_EXERCISE INSTRUCTIONS_
#1 In the article on the King James Bible's 400th anniversary, where is a full reading of the text taking place over five days?
#2 Transcribe the passage of the article on the King James Bible's 400th anniversary that opens with the words "A gay, Jewish" and closes with "and Gordon Brown.".

_SOURCE DOCUMENT_
· · · · · · ·

Well, it’s proof that they didn’t have the BBC in those days at least. The KJB is 400 years young this year, and it’s being treated to a hell of a birthday bash. Back in January, on Radio 4, sweary James Naughtie took time out of turning the air blue to present a three-part documentary on this most purple of bibles, ahead of a series of fruity readings spread out across a Sunday. This week on TV, BBC Four treated us to an hour of When God Spoke English and, for those who can’t get enough of the Good Book but can get enough of Auntie, there’s a full reading of the text over five days at the Bath Literature Festival and an abridged Royal Shakespeare Company version doing the rounds.

But fear ye not: we have not woken up in Kingsley Amis’ novel The Alteration, where the Reformation never happened and contemporary Britain is in the grip of a medieval theocracy. This is a thoroughly secular celebration of a book that tops even the Bard for its contributions to the modern English language. Even Richard Dawkins wants to see it being taught in schools, albeit because he wants to prevent, in a theologically challenging conceit if ever there was one, ‘religion hijacking this valuable cultural resource’. Not even the Bible gets to do God these days, it seems.

A gay, Jewish professor of mine once observed that he preferred teaching English literature in bible-belt colleges in his native US rather than in east-coast liberal arts institutions (or, indeed, English universities in south-west England) because the students ‘got so many of the references easier’. That the King James Bible is apparently the US fundamentalists’, er, bible perhaps gets to the heart of that sentiment. It was famously produced by committee at the behest of King James in a desperate attempt to maintain religious order in the wake of the Gunpowder Plot. Combining several earlier versions of the Bible (including William Tyndale’s) against the backdrop of the rich Jacobean literary culture, the KJB is certainly a masterpiece of English literature, hailed by everyone from Dickens and Tennyson to Boris Johnson and Gordon Brown.

That the Royal Shakespeare Company’s staged readings of the KJB are part of a season that will also feature a new play about the life of the late Big Brother celebrity Jade Goody is an important detail in understanding the excitement that the KJB is generating. Given its ongoing cultural impact, and the necessity of avoiding upsetting religious sensitivity, it offers the literati the rare opportunity to talk up a work of literature as literature, rather than as a cultural text or learning tool. And so a bunch of fruity-voiced stars have lined up to extol the KJB and to demonstrate how much they love language. As for multiculturalist and equality legislation-enforcing civil servants, the notion of a state committee producing something lovely that brought all of those warring religious peasants together (except the Catholics, obviously) is too good to be true. And for secularists such as Dawkins, the KJB anniversary offers the irresistible opportunity to show off their liberal credentials (hey, even a rationalist like me can like religious stuff!) whilst simultaneously bashing all those pigshit American fundamentalists for not properly understanding how to evaluate critically seventeenth-century poetry. Meanwhile, everyone has a good sneer at all those other religious types for being so ill-educated (a caring euphemism for irrational) that they need the Good News version. Manna from heaven indeed.

· · · · · · ·

_GIVEN DATA_
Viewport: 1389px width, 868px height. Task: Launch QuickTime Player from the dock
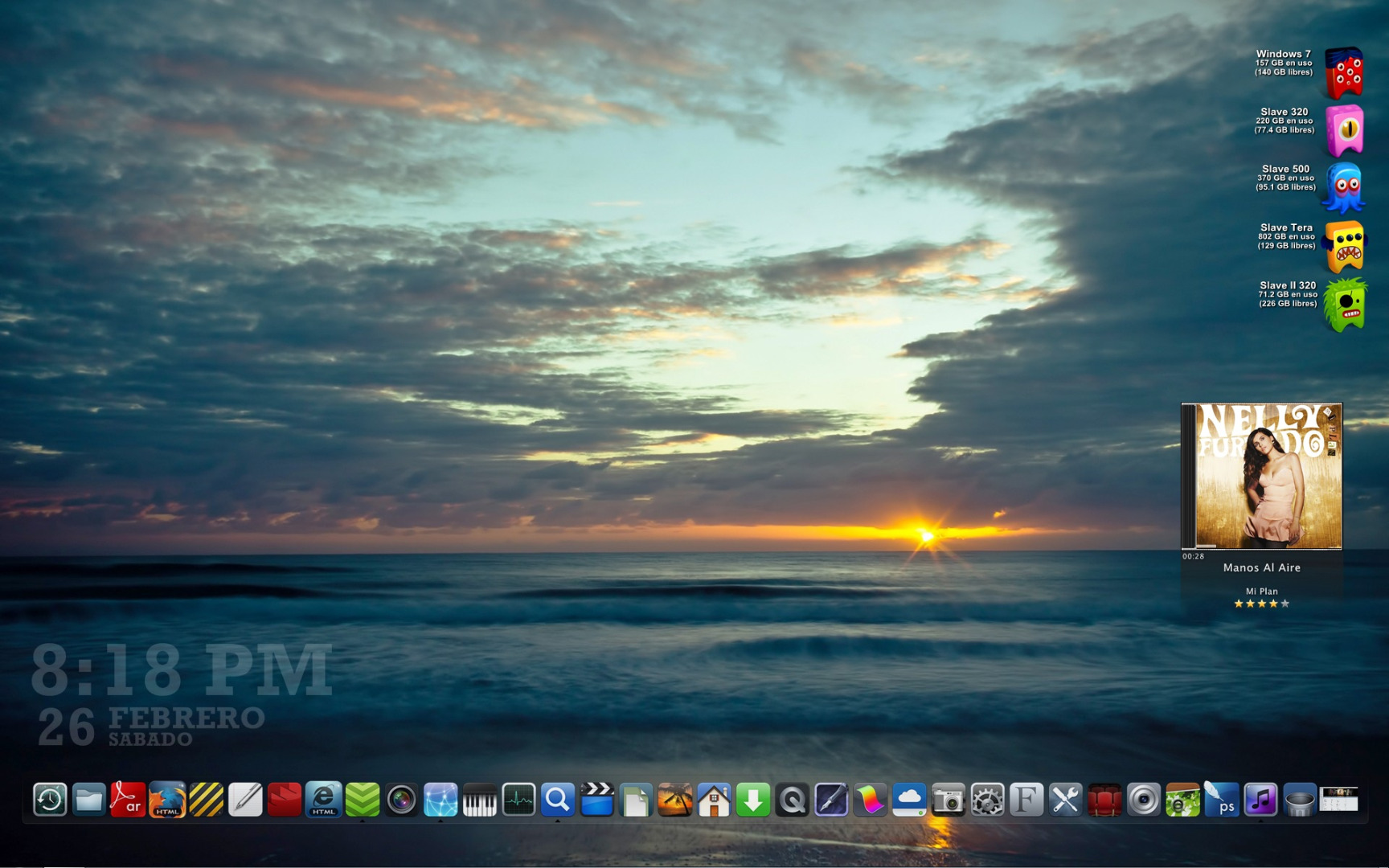[792, 800]
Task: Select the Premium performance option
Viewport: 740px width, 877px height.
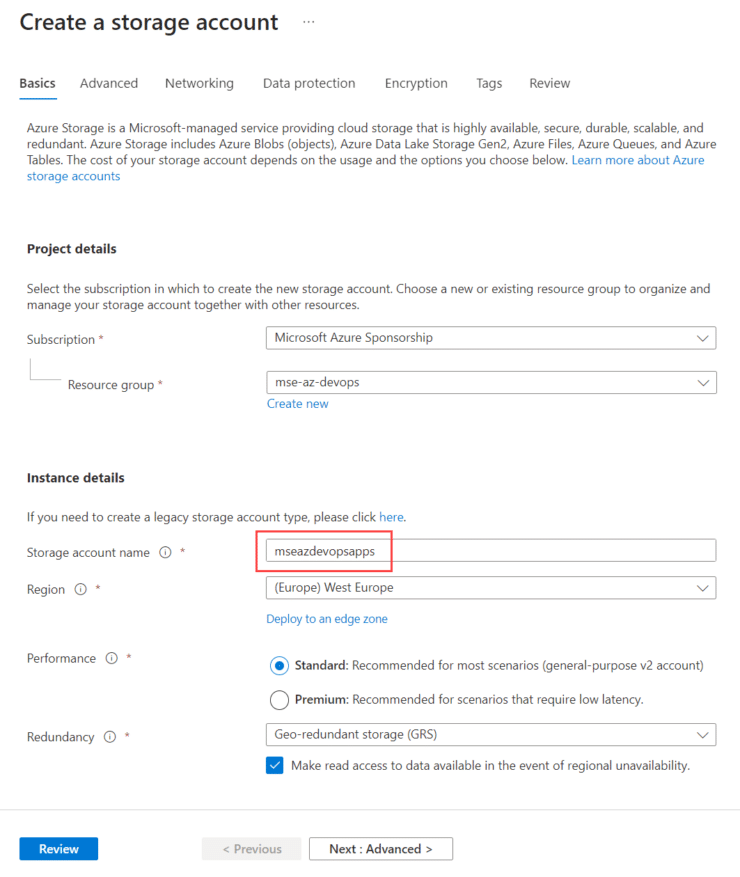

· · · · · · ·

_SOLUTIONS BELOW_
#1 At the Bath Literature Festival.

#2
A gay, Jewish professor of mine once observed that he preferred teaching English literature in bible-belt colleges in his native US rather than in east-coast liberal arts institutions (or, indeed, English universities in south-west England) because the students ‘got so many of the references easier’. That the King James Bible is apparently the US fundamentalists’, er, bible perhaps gets to the heart of that sentiment. It was famously produced by committee at the behest of King James in a desperate attempt to maintain religious order in the wake of the Gunpowder Plot. Combining several earlier versions of the Bible (including William Tyndale’s) against the backdrop of the rich Jacobean literary culture, the KJB is certainly a masterpiece of English literature, hailed by everyone from Dickens and Tennyson to Boris Johnson and Gordon Brown.